Judicial review of this Order may be had in the manner provided in Sections 138.432 and 536.100 to 536.140, RSMo within thirty days of the mailing date set forth in the Certificate of Service for this Order.
If judicial review of this decision is made, any protested taxes presently in an escrow account in accordance with this appeal shall be held pending the final decision of the courts unless disbursed pursuant to Section 139.031.8, RSMo.
If no judicial review is made within thirty days, this decision and order is deemed final and the Collector of St. Louis County, as well as the collectors of all affected political subdivisions therein, shall disburse the protested taxes presently in an escrow account in accord with the decision on the underlying assessment in this appeal.
SO ORDERED July 21, 2010.
STATE TAX COMMISSION OF MISSOURI
Bruce E. Davis, Chairman
Jeff W. Schaeperkoetter, Commissioner
DECISION AND ORDER
HOLDING
Decision of the St. Louis County Board of Equalization sustaining the assessment made by the Assessor is AFFIRMED. True value in money for the subject property for tax years 2009 and 2010 is set at $160,100, residential assessed value of $30,420. Complainant Larry Listenberger appeared pro se.

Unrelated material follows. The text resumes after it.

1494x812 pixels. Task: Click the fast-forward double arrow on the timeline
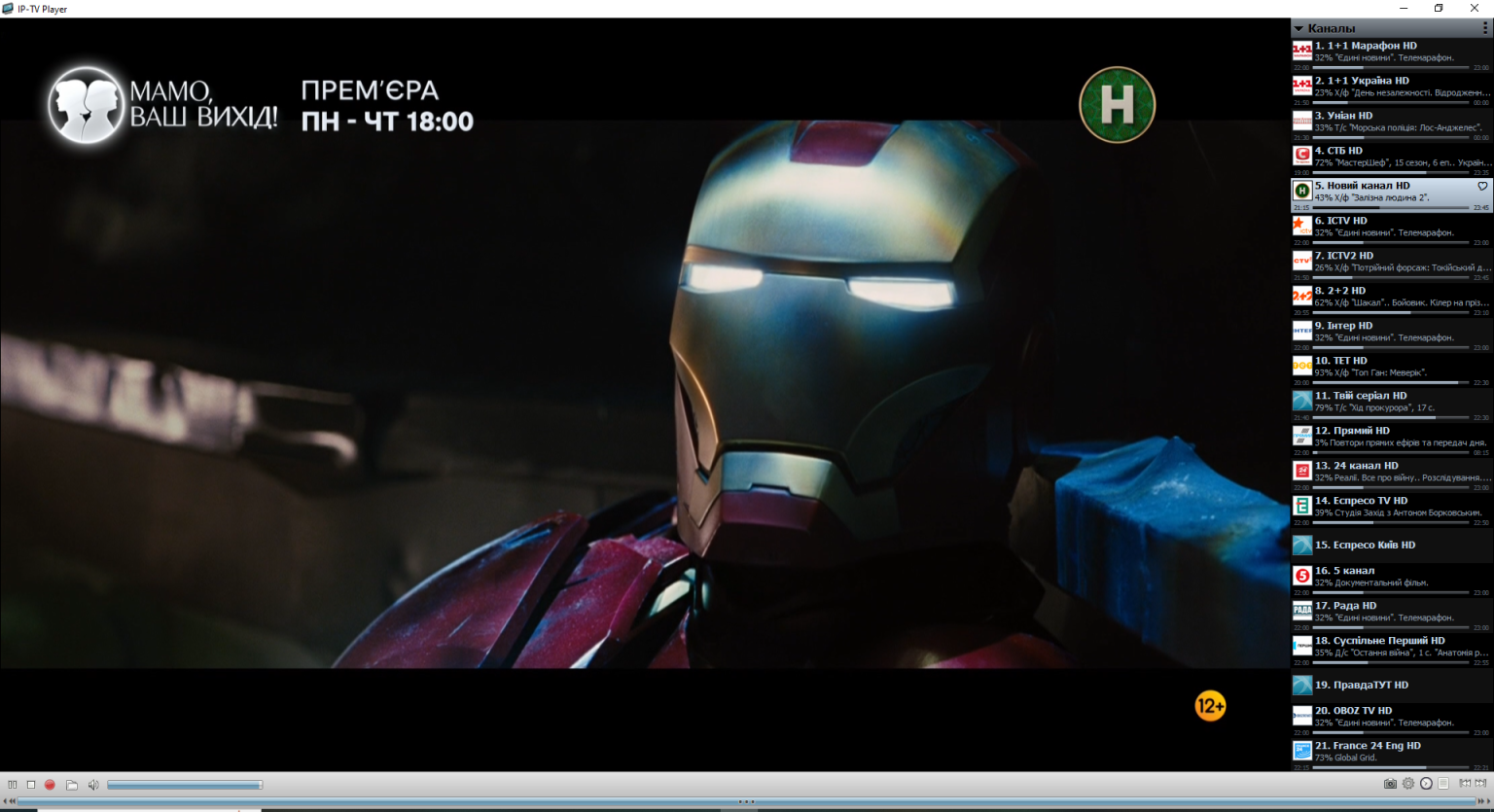click(x=1482, y=801)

Respondent appeared by Associate County Counselor Paula J. Lemerman
Case heard and decided by Senior Hearing Officer W. B. Tichenor.
ISSUE
Complainants appeal, on the ground of overvaluation, the decision of the St. Louis County Board of Equalization, which sustained the valuation of the subject property. The Commission takes this appeal to determine the true value in money for the subject property on January 1, 2009. The Hearing Officer, having considered all of the competent evidence upon the whole record, enters the following Decision and Order.
FINDINGS OF FACT
1. Jurisdiction. Jurisdiction over this appeal is proper. Complainant timely appealed to the State Tax
Commission from the decision of the St. Louis County Board of Equalization. Evidentiary hearing was held on June 15,
2010, at the
2. Assessment. The Assessor appraised the property at $160,100, residential assessment of $30,420. The Board of Equalization sustained the assessment.[3]
3. Subject Property. The subject property is located at
4. No New Construction and Improvement. There was no evidence of new construction and improvement from January 1, 2009, to January 1, 2010. Therefore, the assessed value remains the same for 2010 as that set for 2009.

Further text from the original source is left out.